My radically biblical pedagogy precluded me from much exposure to classical literature as a youth, but I was able to steal some long draughts of Shakespeare and Milton, which I drank much too quickly. Tolkien and Lewis were my early Vergils—guides in a realm of what I now consider poetry. They introduced me to another world, of mystery, of unreconstructed nature. They taught me that the most beautiful thing in the world is allusion to a larger story, expressed concisely in alliteration of simple, common words.

My teachers were conservative in an essentially utilitarian way. They loved Mill, Rothbard, and even old Augustine as clubs and hammers with which to beat that hideous strength, the young Olympian, the messianic State. But their classical liberal or even Whig sociologies were unequally yoked to a vision of the world out of tune with all later modernity, a vision whose finest hour was a Puritan theocracy never so fully realized as in spectacles of reprint publishers. These teachers made me to call into question everything which had happened in America and Europe since at least 1800, yet they forbade me to read the old poets and the old philosophers, as so many pagan homosexuals drunk on dreams of human autonomy. I would complete my training. I would not rush to face Vader.

To medieval history I then turned my eager eyes, eyes then eager to know the causes of things. Gazing into the dark ages, I looked into the fat book of its morning star, and devoured Augustine. In his pages, I read about a world which was lost—the Roman empire—and about another world which had come and gone, a world pregnant to him and expiated to me—the Old Christian West. For all their strict Calvinism, Augustine was the real progenitor of my teachers, the original Christian social critic; I felt as though I had meet Rushdoony’s distant ancestor—and so I put down Gary North.

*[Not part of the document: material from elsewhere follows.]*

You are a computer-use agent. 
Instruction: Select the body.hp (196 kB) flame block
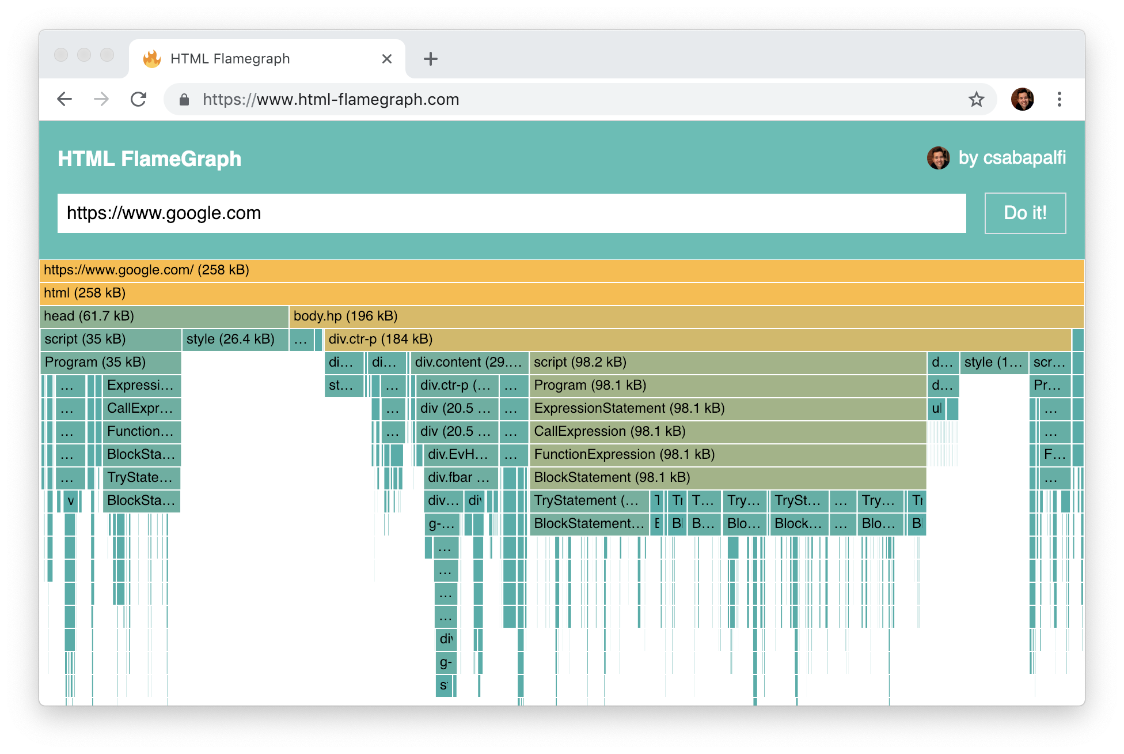(686, 316)

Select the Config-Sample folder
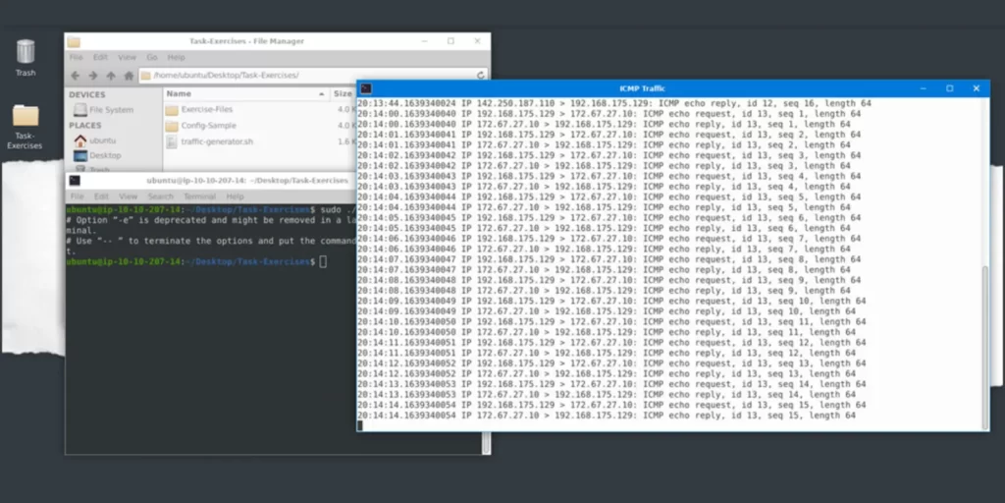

I remember wanting to get inside the African’s mind, to understand what it meant to be a Roman and a Christian in love and in hate with that city founded upon a fratricide. For this reason, I began Latin. When Vergil came to me, he was a revelation, and I felt as though, “somehow . . . I’ve always known.” I quickly learnt Greek and found myself smack in Homer and Plato. Hellenism was not something alien to me, but was really stock and stone of that realm I knew and loved. I felt almost like Luke Skywalker at the end of Empire, when he discovers that Vader is his father. Only, for me, it seemed more like some comic eucastastrophe.